**** Data records ****

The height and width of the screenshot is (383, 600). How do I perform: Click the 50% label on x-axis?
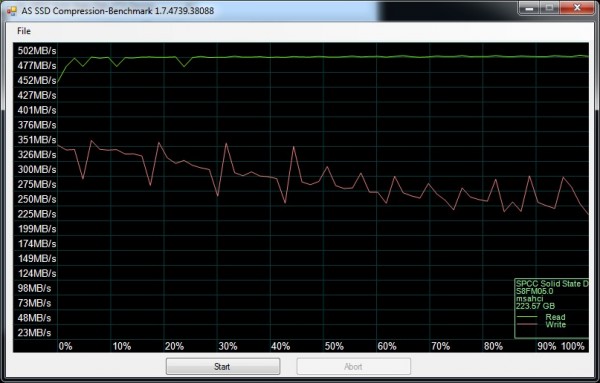(x=334, y=346)
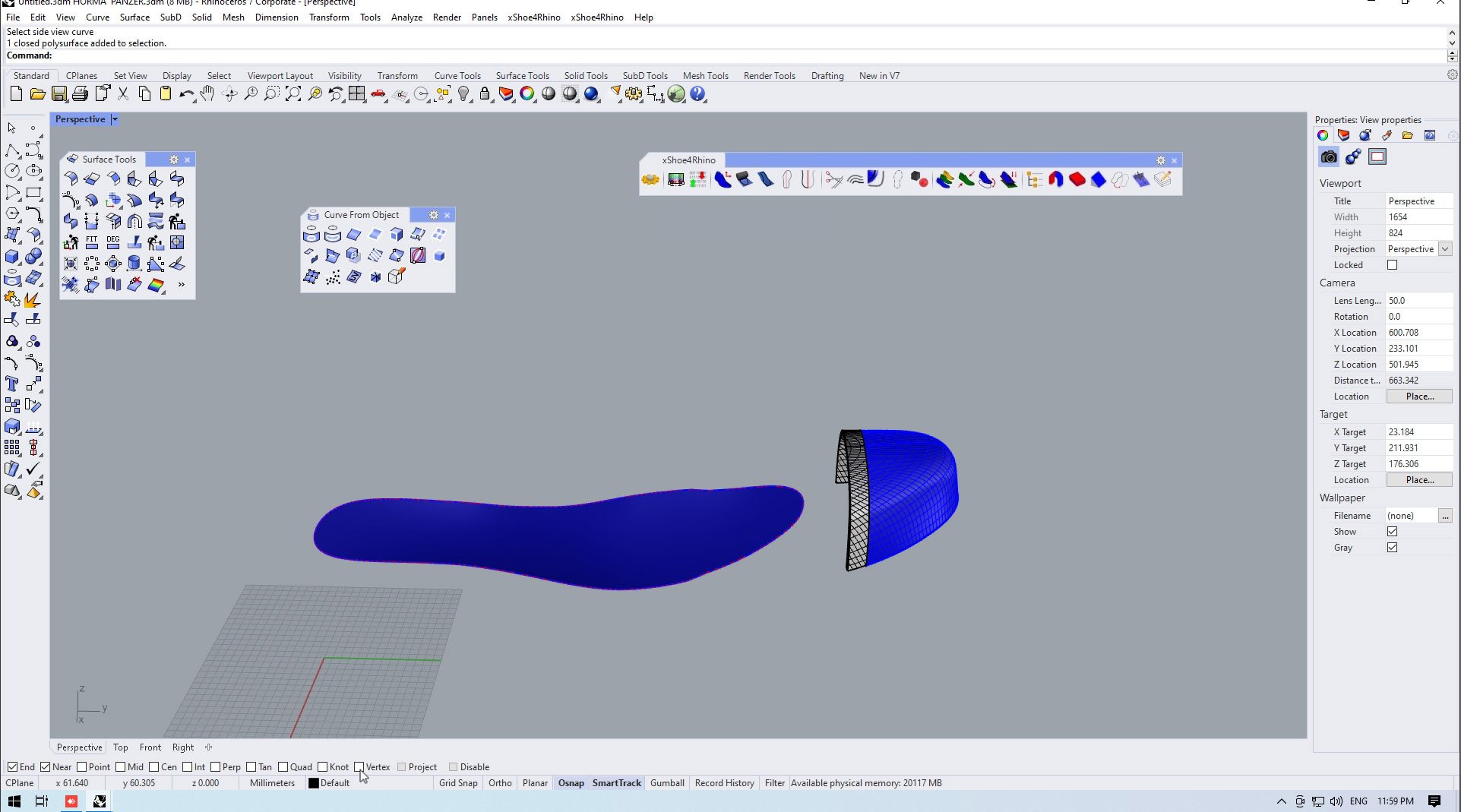
Task: Click the Text tool in left sidebar
Action: tap(12, 384)
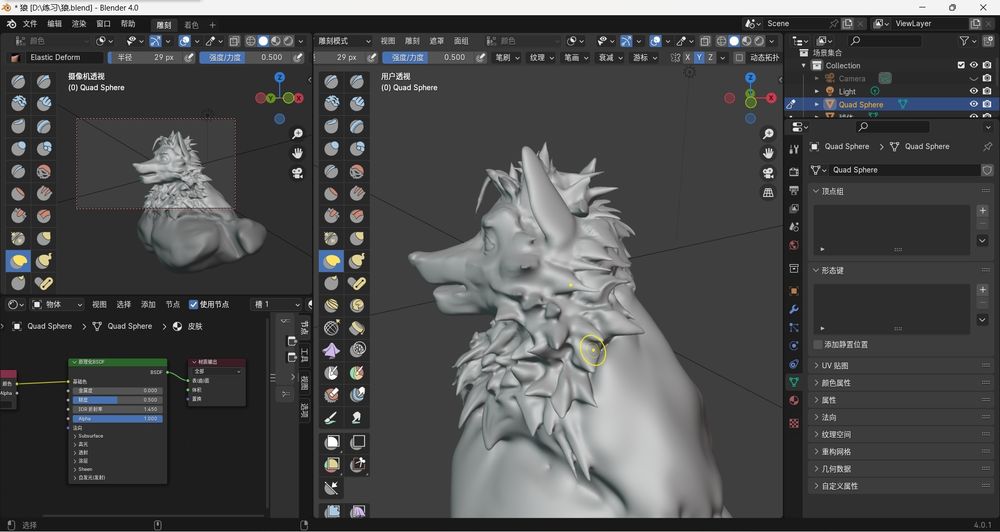The height and width of the screenshot is (532, 1000).
Task: Open the 笔刷 brush settings popover
Action: (x=507, y=58)
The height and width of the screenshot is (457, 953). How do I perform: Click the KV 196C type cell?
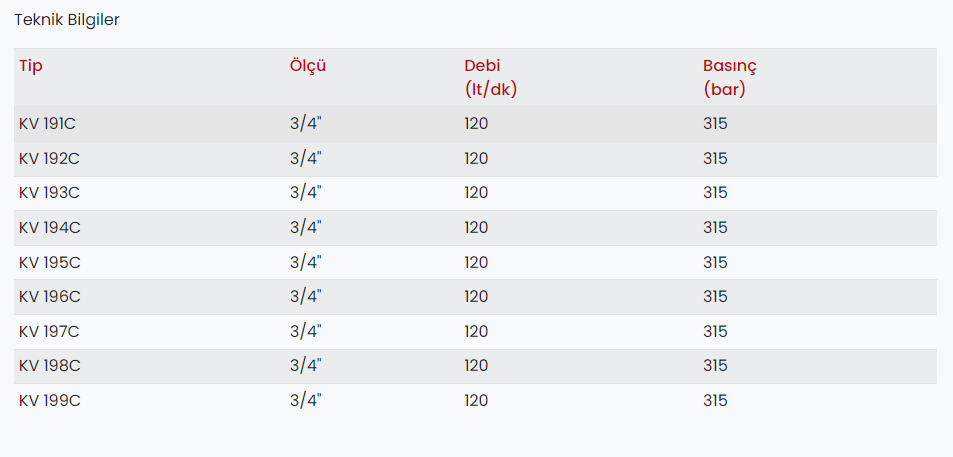[x=50, y=297]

****

I'd like every record printed exactly, with the pictures left out.

The height and width of the screenshot is (383, 600). How do I perform: Click the 50% label on x-axis?
(x=334, y=346)
Task: Click the Text tool in left sidebar
Action: tap(12, 384)
The height and width of the screenshot is (532, 1000).
Task: Open the 笔刷 brush settings popover
Action: (x=507, y=58)
The height and width of the screenshot is (457, 953). How do I perform: Click the KV 196C type cell?
[x=50, y=297]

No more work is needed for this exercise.